==== RECORDS FOR THE TASK

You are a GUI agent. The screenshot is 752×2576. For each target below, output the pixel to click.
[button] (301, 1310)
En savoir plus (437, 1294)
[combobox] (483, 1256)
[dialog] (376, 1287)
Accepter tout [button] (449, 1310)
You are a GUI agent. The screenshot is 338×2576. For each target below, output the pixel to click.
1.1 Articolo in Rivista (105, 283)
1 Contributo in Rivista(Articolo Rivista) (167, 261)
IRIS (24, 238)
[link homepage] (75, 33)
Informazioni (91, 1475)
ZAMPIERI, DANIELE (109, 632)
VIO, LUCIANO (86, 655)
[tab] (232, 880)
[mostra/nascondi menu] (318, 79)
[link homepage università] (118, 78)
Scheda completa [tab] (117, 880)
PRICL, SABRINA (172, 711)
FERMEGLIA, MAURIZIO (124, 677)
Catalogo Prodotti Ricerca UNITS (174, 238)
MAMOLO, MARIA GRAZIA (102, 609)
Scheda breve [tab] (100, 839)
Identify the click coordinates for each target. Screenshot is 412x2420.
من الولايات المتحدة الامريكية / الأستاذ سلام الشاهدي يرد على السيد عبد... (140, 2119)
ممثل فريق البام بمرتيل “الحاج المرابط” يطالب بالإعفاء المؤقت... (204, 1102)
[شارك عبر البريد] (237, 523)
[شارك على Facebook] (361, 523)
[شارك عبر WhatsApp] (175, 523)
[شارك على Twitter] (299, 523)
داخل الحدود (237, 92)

========

*TASK STATEMENT*
Only the lines from the one containing "Identify the click" through the end of the records above belong in the output, each exactly as it stands, both ends included.

*ANSWER SPACE*
Identify the click coordinates for each target. Screenshot is 412x2420.
من الولايات المتحدة الامريكية / الأستاذ سلام الشاهدي يرد على السيد عبد... (140, 2119)
ممثل فريق البام بمرتيل “الحاج المرابط” يطالب بالإعفاء المؤقت... (204, 1102)
[شارك عبر البريد] (237, 523)
[شارك على Facebook] (361, 523)
[شارك عبر WhatsApp] (175, 523)
[شارك على Twitter] (299, 523)
داخل الحدود (237, 92)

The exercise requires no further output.